##### THE INPUT
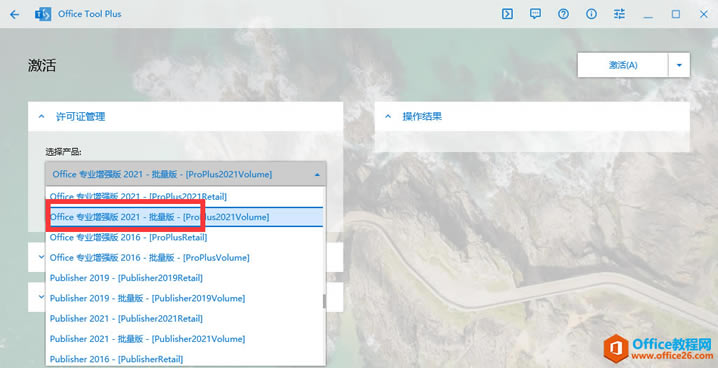Viewport: 718px width, 368px height.
Task: Open the about info icon
Action: coord(591,14)
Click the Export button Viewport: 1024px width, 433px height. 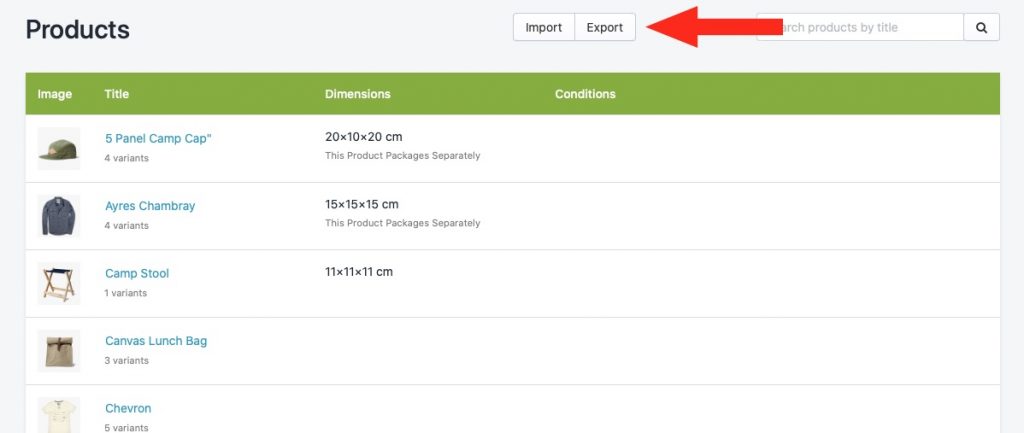point(605,27)
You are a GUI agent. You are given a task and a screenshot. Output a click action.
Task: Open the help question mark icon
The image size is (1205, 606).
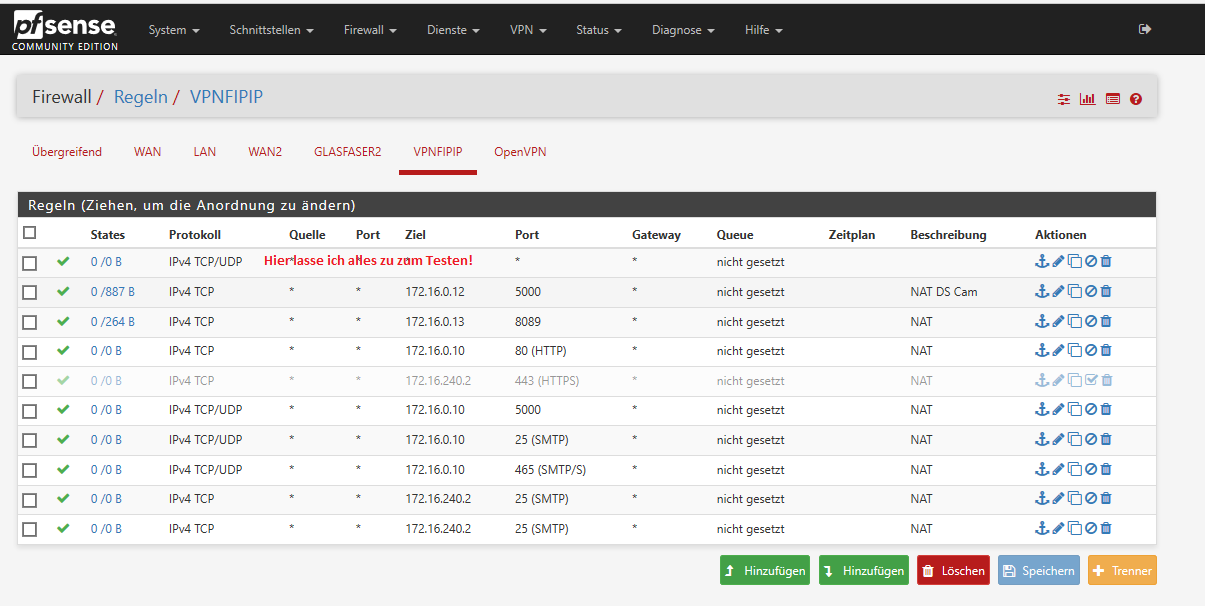pos(1136,99)
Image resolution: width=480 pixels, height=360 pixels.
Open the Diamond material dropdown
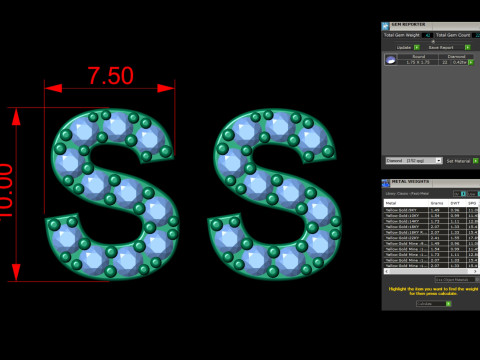click(x=414, y=161)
##########
**PROBLEM STATEMENT**
Your task is to retype, exactly and only, the lines from the line holding "The image size is (1205, 606)." through the final line of the data above, with both ends kept. Drop the pictures.

**EXERCISE SOLUTION**
The image size is (1205, 606).
pos(1136,99)
Image resolution: width=480 pixels, height=360 pixels.
Open the Diamond material dropdown
click(x=414, y=161)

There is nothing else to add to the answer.